Information provided:
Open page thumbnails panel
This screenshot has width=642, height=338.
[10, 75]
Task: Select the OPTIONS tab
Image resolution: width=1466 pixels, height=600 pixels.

Prompt: Extract every line from the one containing "Task: Select the OPTIONS tab" through the last line of the data, inclusive, exactly as written.

Solution:
Task: Select the OPTIONS tab
Image resolution: width=1466 pixels, height=600 pixels.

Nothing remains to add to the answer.